In Dörfern wie Kinelly hatte jeder genug mit seinem eigenen Leben zu tun … und damit, seine Nase in die Angelegenheiten seiner Nachbarn zu stecken. Spontanbesuche standen da nicht auf dem Tagesplan.

Ich wollte mich schon einfach hier im Stall verstecken und mich totstellen, falls es einer dieser Immobilienfuzzis war, die immer Grundstücke mit Blick aufs Meer suchten. Doch dann fiel mir wieder ein, dass heute ja der erste Tag meines neuen Business war und ich meinen ersten langfristigen Kunden erwartete.

Ich stellte also die Mistgabel beiseite und wischte mir die Hände an den Oberschenkeln ab. Zeit, meinen Reitgast zu begrüßen.

Doch als ich aus der Box trat, traf mich der Schlag. Es war der Verkehrsrowdy, der mich vor zwei Tagen beinahe vom Pferd geholt hätte.

"Nicht dein Ernst", murmelte ich mehr zu mir selbst als zu ihm und musterte seinen gewöhnungsbedürftigen Aufzug.

"Wow, so gastfreundlich.

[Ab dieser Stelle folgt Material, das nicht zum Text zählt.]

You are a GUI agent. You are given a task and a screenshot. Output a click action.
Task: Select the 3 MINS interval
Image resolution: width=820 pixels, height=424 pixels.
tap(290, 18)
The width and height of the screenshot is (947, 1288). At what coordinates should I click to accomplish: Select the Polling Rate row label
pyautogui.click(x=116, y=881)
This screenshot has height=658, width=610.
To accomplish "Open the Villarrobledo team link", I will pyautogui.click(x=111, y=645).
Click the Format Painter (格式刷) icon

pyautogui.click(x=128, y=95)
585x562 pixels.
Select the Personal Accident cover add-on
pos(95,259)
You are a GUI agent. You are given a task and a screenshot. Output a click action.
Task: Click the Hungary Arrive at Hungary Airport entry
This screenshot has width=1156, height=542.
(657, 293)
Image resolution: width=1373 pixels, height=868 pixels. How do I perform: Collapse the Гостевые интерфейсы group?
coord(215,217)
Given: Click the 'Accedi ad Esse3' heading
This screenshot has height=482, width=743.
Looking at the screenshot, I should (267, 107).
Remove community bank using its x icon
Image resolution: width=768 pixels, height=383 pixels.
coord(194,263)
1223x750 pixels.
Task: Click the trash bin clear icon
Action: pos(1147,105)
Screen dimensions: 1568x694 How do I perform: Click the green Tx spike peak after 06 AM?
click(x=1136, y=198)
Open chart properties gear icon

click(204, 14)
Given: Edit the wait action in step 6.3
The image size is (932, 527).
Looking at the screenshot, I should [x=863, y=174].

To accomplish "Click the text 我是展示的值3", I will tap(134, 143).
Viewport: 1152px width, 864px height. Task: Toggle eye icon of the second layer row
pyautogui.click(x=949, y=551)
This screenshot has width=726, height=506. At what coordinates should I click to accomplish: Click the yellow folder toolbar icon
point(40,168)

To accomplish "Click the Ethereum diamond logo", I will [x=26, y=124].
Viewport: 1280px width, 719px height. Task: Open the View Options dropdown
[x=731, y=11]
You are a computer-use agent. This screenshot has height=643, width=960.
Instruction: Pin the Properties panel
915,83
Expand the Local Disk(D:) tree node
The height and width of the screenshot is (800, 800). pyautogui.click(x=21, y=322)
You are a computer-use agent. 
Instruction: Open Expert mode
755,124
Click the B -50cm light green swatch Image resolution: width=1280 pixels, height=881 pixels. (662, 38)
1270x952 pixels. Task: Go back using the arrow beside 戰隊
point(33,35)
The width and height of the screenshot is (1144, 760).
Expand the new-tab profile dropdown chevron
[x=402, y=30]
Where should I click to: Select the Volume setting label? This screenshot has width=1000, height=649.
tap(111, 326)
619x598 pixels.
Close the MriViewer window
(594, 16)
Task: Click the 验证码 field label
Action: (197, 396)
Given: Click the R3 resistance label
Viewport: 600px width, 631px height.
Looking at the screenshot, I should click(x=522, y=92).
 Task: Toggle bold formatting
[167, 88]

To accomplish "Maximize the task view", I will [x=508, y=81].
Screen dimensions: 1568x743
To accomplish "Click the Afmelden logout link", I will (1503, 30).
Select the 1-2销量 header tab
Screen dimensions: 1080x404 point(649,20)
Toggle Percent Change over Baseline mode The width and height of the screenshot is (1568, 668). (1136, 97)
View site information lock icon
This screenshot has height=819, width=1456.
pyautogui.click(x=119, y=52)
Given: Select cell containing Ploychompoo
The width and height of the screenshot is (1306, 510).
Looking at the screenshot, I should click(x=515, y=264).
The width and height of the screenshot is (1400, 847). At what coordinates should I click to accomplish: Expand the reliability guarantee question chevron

Muss ich Angst haben, dass du mir jetzt eine Hand abtrittst oder Ähnliches?"

Mit hochgezogener Augenbraue warf ich einen demonstrativen Blick zwischen seine Beine. "Oder Ähnliches", bestätigte ich, und es fiel mir zugegebenermaßen schwer, seine ziemlich gute Ausstattung unterhalb der Gürtellinie in den engen englischen Reithosen zu übersehen.

Reithosen. Verdammt. Er konnte doch nicht ernsthaft der Typ sein, der hier die kommenden Wochen Urlaub machen wollte.

"Ich suche Miss O'Brian." Ein diabolisches Lächeln erschien auf seinem Gesicht. "Das bist du, oder?"

"Leider", antwortete ich. "Damit bist du dann Aiven Kelly?"

Grinsend nickte er. "Das ist ja wunderbar, dann weiß ich ja, wo die Mietwagenfirma die Reparaturrechnung hinschicken kann."

Missmutig rümpfte ich die Nase. "Ich glaube nicht, dass sie das machen werden." Ich stellte mein Werkzeug zur Seite und ging in Richtung der Sattelkammer.

"Ich werde es darauf ankommen lassen", antwortete er und folgte mir auf Schritt und Tritt. Wie zum Teufel konnte er grinsen nach diesem Streit?

"Wenn du noch dazu kommst", gab ich zurück und überlegte ernsthaft, ob ich ihm eines von den jungen, bockigen Pferden gab in der Hoffnung, dass wir ihn irgendwo auf der Halbinsel verlieren würden.